### 作業指示
「Given: Toggle fast forward mode」を含む行から「Click the 添加优惠券」を含む行までを、両端の行も含めて一字も変えずに出力せよ。それ以外の行は出力しないこと。

### 記録データ
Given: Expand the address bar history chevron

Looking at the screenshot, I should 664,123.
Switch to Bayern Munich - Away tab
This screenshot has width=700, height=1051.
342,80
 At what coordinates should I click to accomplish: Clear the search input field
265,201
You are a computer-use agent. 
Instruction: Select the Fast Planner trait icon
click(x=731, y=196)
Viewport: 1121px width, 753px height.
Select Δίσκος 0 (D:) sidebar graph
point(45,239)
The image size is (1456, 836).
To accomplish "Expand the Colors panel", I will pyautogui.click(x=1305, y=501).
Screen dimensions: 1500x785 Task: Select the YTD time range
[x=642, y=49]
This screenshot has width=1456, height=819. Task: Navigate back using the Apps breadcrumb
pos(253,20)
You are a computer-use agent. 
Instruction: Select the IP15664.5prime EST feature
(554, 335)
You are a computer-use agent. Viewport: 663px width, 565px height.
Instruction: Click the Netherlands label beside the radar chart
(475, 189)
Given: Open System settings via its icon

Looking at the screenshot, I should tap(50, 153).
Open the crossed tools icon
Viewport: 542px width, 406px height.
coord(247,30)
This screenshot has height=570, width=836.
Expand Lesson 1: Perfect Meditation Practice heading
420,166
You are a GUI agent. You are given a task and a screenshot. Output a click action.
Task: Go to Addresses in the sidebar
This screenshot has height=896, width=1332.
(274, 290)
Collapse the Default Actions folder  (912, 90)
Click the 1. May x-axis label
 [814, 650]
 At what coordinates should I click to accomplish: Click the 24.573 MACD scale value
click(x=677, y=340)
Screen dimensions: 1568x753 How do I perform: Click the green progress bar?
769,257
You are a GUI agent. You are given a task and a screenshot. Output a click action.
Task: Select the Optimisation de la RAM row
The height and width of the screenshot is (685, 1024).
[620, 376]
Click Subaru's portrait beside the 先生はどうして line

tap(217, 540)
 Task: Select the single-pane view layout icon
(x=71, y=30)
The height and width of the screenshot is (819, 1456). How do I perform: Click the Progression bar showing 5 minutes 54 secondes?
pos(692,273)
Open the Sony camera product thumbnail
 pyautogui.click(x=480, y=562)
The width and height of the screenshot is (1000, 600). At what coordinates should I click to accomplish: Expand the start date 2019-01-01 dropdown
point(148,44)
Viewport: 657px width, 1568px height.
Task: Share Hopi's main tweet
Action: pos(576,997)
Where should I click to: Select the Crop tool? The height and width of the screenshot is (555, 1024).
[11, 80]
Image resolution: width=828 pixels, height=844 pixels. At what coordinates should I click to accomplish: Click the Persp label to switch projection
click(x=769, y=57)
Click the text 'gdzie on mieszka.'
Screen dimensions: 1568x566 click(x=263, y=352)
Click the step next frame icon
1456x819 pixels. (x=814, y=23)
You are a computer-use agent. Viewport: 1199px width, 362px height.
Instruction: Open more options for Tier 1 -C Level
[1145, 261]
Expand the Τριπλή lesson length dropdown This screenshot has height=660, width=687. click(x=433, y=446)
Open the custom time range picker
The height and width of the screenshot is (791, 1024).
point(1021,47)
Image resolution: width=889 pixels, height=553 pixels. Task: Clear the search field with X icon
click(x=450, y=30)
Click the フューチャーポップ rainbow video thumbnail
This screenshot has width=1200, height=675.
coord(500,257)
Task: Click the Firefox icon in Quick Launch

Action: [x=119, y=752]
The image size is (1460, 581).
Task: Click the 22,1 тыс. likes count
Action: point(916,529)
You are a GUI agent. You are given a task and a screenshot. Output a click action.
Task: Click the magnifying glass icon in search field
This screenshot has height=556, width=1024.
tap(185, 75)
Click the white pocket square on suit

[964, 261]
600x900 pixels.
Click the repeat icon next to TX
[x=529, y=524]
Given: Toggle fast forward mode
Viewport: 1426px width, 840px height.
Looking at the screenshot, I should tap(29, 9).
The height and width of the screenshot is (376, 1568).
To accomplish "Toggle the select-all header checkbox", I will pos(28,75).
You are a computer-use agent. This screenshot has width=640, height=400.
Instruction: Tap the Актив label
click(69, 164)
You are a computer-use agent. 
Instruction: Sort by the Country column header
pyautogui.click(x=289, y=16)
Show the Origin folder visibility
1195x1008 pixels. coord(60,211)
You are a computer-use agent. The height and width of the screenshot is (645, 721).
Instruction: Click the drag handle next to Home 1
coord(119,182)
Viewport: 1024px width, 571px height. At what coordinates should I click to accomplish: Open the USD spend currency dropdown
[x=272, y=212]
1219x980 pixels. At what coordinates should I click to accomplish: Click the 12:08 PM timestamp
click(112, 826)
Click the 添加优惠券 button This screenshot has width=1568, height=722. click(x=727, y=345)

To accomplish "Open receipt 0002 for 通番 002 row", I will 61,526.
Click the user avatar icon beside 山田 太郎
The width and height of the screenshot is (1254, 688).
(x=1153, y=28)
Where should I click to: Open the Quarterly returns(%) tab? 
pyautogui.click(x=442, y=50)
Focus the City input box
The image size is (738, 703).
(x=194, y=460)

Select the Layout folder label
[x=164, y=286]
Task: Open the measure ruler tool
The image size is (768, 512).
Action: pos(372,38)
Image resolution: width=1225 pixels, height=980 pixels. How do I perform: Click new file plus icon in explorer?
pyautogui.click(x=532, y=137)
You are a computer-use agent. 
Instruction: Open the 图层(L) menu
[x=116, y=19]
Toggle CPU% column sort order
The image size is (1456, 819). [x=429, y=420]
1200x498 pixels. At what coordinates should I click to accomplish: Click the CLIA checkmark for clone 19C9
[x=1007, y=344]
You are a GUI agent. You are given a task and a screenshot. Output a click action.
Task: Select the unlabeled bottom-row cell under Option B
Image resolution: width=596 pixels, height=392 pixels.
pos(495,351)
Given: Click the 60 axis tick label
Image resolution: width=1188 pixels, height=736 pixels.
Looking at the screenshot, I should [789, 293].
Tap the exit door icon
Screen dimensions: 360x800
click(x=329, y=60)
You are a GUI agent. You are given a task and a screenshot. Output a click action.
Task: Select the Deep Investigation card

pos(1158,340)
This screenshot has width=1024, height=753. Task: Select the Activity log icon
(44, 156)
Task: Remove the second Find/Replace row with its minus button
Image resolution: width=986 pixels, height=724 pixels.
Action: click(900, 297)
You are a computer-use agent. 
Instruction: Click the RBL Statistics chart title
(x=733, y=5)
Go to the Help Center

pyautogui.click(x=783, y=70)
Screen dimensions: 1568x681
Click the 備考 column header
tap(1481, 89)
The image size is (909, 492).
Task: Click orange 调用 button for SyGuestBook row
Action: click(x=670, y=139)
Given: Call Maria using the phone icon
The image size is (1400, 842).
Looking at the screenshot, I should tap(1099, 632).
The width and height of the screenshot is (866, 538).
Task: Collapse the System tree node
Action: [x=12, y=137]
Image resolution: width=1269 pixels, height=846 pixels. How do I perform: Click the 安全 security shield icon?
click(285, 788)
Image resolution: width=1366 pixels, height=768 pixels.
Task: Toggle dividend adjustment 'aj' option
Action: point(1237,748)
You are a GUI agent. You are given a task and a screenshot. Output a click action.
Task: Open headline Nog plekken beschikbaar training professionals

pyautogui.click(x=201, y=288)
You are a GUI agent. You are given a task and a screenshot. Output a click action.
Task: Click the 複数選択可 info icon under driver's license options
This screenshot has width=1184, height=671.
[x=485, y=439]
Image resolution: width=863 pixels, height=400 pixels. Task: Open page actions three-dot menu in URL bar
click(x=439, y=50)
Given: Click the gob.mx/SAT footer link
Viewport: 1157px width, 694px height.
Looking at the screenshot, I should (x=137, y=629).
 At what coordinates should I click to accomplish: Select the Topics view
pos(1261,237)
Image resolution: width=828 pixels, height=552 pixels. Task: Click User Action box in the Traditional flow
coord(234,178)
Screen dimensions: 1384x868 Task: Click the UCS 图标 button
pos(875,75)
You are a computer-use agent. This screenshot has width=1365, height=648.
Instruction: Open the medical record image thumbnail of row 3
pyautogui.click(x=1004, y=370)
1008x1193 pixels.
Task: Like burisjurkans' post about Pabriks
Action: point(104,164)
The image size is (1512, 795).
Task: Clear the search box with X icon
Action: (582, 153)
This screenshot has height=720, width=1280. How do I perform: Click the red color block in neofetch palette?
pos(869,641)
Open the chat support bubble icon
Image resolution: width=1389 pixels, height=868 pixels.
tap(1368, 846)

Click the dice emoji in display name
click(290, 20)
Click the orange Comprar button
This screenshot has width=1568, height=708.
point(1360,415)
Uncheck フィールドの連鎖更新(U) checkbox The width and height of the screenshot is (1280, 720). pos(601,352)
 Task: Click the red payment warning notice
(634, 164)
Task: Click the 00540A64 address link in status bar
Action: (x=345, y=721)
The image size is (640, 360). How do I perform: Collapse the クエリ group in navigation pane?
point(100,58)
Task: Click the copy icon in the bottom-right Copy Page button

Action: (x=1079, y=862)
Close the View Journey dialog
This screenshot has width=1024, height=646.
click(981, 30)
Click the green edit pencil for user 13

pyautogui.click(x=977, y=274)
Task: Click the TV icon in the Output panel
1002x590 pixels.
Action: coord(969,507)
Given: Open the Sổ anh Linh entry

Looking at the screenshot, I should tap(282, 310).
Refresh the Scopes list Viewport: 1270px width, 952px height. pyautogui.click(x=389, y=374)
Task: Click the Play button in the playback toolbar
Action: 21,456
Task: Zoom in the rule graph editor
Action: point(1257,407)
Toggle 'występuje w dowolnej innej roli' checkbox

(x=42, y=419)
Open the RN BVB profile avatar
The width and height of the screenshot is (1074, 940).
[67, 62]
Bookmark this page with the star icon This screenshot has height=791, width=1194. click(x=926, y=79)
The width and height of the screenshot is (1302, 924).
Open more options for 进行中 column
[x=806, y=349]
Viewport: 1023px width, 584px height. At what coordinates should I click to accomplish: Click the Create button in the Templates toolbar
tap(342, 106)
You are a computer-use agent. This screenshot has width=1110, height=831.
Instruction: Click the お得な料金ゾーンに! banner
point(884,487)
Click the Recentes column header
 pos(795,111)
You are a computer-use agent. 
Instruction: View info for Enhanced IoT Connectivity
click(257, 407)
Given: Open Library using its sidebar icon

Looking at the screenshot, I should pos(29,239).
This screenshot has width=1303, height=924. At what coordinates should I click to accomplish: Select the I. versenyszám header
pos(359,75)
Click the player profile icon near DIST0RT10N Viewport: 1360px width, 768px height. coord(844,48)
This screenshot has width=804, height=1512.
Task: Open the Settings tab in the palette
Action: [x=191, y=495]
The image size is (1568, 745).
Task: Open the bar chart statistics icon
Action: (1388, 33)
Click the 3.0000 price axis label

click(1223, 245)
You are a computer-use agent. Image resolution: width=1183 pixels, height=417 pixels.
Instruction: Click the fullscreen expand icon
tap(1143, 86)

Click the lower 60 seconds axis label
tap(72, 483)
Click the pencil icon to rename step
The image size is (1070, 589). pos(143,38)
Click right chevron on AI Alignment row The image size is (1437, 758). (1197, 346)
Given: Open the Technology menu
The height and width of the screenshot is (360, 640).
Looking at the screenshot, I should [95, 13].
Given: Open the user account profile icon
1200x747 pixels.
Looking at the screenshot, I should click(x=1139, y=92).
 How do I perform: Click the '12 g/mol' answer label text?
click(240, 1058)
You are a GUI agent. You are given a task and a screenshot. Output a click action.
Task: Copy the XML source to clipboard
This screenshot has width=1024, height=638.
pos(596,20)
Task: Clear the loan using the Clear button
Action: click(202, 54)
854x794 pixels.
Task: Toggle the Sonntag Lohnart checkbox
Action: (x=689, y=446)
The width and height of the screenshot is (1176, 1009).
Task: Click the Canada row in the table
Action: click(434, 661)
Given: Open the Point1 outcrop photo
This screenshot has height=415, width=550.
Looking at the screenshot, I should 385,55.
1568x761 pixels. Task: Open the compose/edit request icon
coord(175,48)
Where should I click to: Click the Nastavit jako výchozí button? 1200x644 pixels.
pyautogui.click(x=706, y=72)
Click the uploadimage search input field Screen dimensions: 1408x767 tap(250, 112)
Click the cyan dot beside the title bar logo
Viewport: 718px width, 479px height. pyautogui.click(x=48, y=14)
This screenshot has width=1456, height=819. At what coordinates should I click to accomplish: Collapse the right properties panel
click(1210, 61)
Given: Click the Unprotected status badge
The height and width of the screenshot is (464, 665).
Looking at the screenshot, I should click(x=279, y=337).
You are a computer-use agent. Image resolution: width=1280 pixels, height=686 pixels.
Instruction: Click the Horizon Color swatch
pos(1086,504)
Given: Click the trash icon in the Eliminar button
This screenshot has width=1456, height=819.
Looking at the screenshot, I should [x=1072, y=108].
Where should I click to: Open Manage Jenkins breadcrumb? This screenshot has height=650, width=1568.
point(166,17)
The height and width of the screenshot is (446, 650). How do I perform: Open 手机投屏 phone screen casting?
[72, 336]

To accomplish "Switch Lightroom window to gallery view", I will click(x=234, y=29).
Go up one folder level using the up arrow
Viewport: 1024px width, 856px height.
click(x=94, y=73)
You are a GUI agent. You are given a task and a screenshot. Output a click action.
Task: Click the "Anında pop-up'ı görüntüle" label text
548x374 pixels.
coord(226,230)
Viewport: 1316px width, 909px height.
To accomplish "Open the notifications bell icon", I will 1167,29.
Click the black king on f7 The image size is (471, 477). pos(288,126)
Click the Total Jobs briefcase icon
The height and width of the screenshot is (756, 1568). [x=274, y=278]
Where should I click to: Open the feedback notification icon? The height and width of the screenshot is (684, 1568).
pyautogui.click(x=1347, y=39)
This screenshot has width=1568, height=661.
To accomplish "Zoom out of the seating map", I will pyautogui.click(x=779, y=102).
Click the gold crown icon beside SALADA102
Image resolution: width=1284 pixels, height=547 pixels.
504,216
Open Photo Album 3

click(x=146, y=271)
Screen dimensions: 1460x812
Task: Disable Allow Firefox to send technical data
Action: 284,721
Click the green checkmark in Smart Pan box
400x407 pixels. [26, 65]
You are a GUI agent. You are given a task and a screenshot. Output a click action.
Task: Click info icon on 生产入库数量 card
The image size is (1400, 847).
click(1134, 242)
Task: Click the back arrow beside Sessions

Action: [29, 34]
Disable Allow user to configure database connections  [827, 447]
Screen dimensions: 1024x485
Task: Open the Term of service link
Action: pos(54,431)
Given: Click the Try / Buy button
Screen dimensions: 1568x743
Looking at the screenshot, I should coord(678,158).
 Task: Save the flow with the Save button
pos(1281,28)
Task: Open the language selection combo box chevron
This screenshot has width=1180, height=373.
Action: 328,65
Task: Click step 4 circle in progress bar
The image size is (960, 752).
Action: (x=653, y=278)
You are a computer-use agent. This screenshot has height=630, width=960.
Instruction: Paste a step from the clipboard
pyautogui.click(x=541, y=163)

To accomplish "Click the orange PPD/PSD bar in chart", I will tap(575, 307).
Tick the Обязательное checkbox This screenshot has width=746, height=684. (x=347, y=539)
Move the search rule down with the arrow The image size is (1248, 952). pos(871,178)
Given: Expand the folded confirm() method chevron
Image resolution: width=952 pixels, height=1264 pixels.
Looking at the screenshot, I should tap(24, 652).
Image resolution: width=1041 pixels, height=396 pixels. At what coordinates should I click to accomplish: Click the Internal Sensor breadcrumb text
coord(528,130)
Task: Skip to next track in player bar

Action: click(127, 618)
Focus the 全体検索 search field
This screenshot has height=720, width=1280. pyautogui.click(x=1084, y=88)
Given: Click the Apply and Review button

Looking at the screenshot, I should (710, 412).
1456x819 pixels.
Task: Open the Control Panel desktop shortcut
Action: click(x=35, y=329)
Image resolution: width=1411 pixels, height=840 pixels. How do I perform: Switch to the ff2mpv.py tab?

### 出力結果
Given: Toggle fast forward mode
Viewport: 1426px width, 840px height.
Looking at the screenshot, I should tap(29, 9).
The height and width of the screenshot is (376, 1568).
To accomplish "Toggle the select-all header checkbox", I will pos(28,75).
You are a computer-use agent. This screenshot has width=640, height=400.
Instruction: Tap the Актив label
click(69, 164)
You are a computer-use agent. 
Instruction: Sort by the Country column header
pyautogui.click(x=289, y=16)
Show the Origin folder visibility
1195x1008 pixels. coord(60,211)
You are a computer-use agent. The height and width of the screenshot is (645, 721).
Instruction: Click the drag handle next to Home 1
coord(119,182)
Viewport: 1024px width, 571px height. At what coordinates should I click to accomplish: Open the USD spend currency dropdown
[x=272, y=212]
1219x980 pixels. At what coordinates should I click to accomplish: Click the 12:08 PM timestamp
click(112, 826)
Click the 添加优惠券 button This screenshot has width=1568, height=722. click(x=727, y=345)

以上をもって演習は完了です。